Ethical Teachings from the Cosby Case

By Michael L. Crowley

On June 30, 2021, the Pennsylvania Supreme Court reversed the sexual assault convictions of comedian-actor Bill Cosby, and he was released from prison. He was serving a 10-year sentence. News accounts often referred to the reversal as one involving a “legal technicality”. But, in fact, the decision was based on one of the United States most cherished right, that is, the right to remain silent in the face of criminal prosecution. The case provides some important ethical considerations for both criminal and civil practitioners.

         For civil practitioners, one of the lessons is that any time there is any possibility of criminal liability of your client, consult a competent criminal defense practitioner for guidance. For criminal practitioners, memorializing and perfecting an agreement of non-prosecution is critical in properly and ethically serving your client. It should be noted, that rarely do prosecutors ever give an unequivocal agreement of non-prosecution. The high-profile nature of this case had an effect.

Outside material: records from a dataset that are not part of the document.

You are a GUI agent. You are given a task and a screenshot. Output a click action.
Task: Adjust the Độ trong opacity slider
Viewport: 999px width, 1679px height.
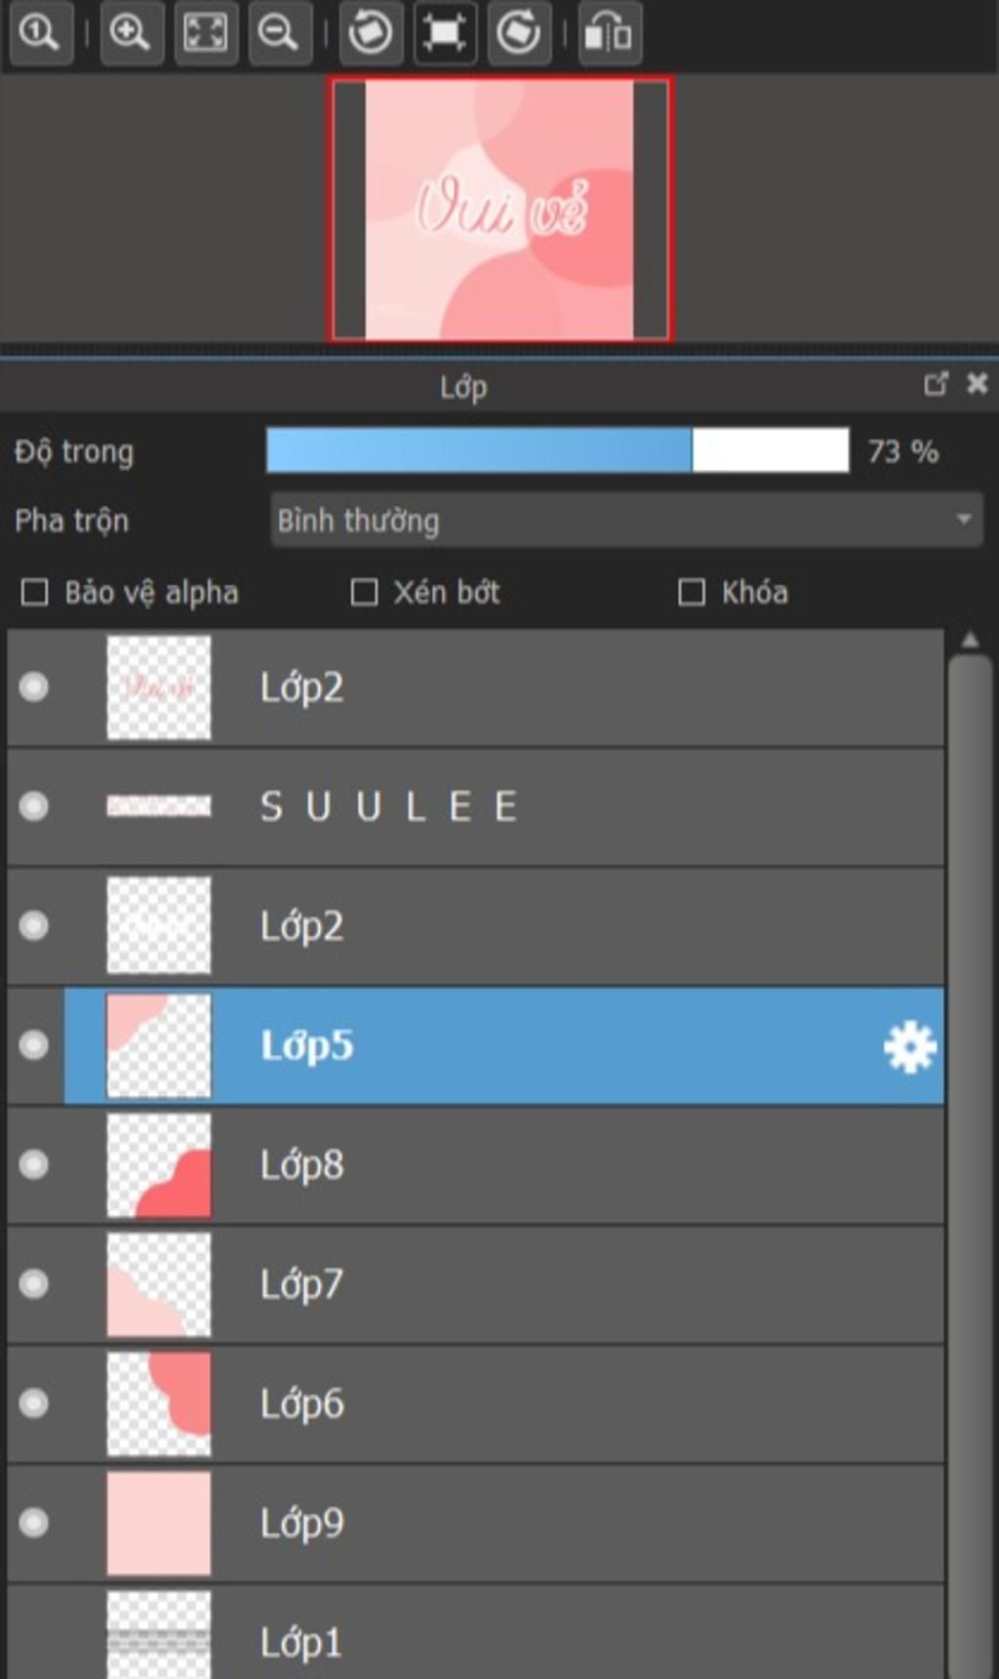[x=557, y=450]
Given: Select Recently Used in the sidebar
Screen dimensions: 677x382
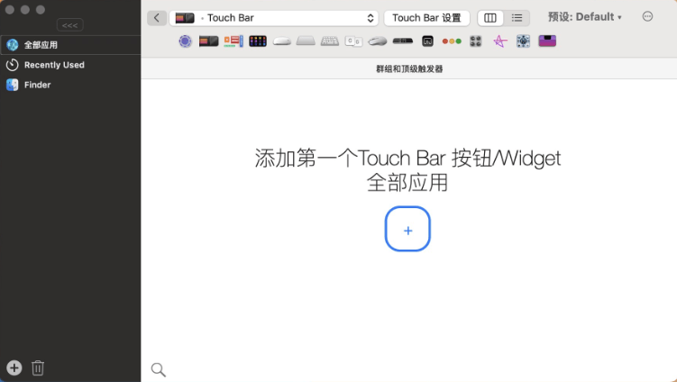Looking at the screenshot, I should (54, 65).
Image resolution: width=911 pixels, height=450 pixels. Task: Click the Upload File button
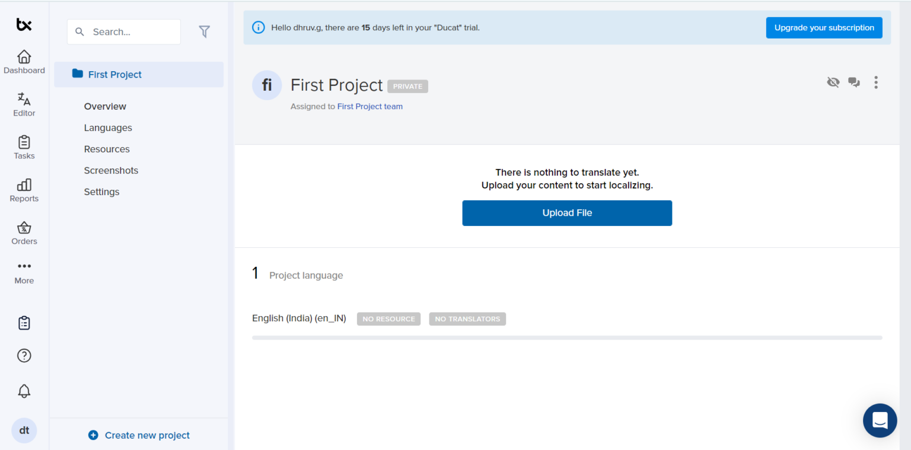coord(567,213)
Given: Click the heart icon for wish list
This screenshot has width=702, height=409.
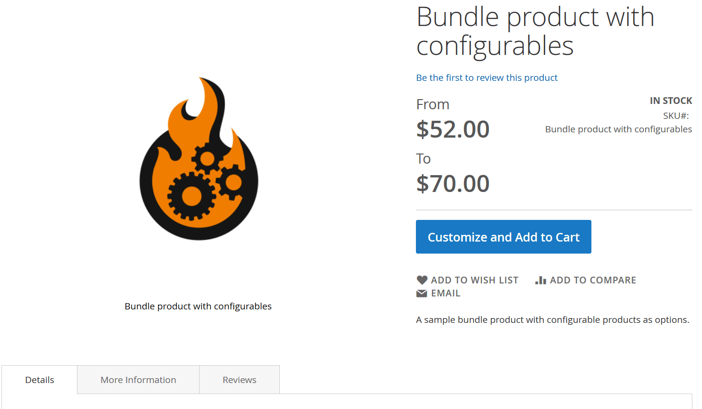Looking at the screenshot, I should click(422, 280).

         The basis of the court’s 6-1 majority holding (there was a closer margin as to whether the remedy was a bar to any further prosecution) was that former Montgomery County District Attorney Bruce L. Castor Jr. (who subsequently gained notoriety as one of the attorneys who defended former President Donald Trump during his second impeachment trial) had decided not to bring criminal charges regarding rape and drug allegations. He made that decision, in part, to allow a civil case for the alleged victim. Both Castor and Cosby’s criminal counsel agreed Cosby now lacked the right to assert his Fifth Amendment rights in a civil case. He testified in four depositions and gave incriminating testimony that was used against him in his trial brought by a new prosecutor several years later.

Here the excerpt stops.